La tempesta andò prendendo forma e vigore nel giro di poche ore. Al rumore di sottofondo degli insetti si sostituì il vento, ansimante come un vecchio asmatico. I marosi di calura si scontrarono con il poggio di roccia di Cuspide vecchia, lo avvolsero come le onde sugli scogli e si innalzarono in lingue traslucide, abbaglianti. Era un fuoco che divampava, che poi tendeva a tornare sui propri passi aggredendo il declivio e il borgo nuovo.
Nessuno l’aveva incontrata, in quegli ultimi mesi. Nemmeno i lavoranti della tenuta. Solo il padre e la madre, ai quali era stata comunque concessa una frequentazione inferiore rispetto a quanto erano abituati. Evelin chiedeva il cibo e poche cure, nulla di più. Per il resto era del tutto autosufficiente.
Quel giorno non rispondeva nemmeno alle richieste preoccupate dei genitori. Loro non smettevano di pensare a tutte quelle creature che di recente erano nate morte, animali e anche esseri umani. Alcune gestanti non erano nemmeno giunte nel pieno dell’incubazione.

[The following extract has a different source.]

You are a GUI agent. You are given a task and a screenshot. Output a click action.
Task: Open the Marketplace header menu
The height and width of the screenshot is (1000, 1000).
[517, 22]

Lei, però, aveva tutto ciò che le occorreva, chiunque altro sarebbe stato un intruso in quella bolla di intimità selvaggia.
Gli unici spettatori che videro spuntare la testolina della creatura, la madre darsi da fare per ripulirla e sistemare il cordone ombelicale, erano quelle ombre strette tra le tende e la finestra. Il profilo di quelle lunghe orecchie tremolanti, le luci nere di quegli sguardi affossati in un reverente silenzio.
Lo scricchiolio della pelle sudata, tesa, il gocciolare denso, cadenzato, degli umori a terra – la stanza semibuia si popolò di mugolii, di sospiri affannati e infine del vagito di qualcuno che stendeva le braccia, apriva le dita e gonfiava il minuscolo petto.
Da fuori si udì gracchiare un richiamo, parole incomprensibili ma venate di implacabile decisione. Le cornacchie volavano come stracci nel cielo sporco.
Poco più tardi la tempesta di calore si placò. Il delicato adagiarsi del crepuscolo favoriva la distensione nel sottobosco, la quiete nell’intero mondo animale. I grilli presero a cantare ristabilendo la pace, corroborante pur nella sua transitorietà.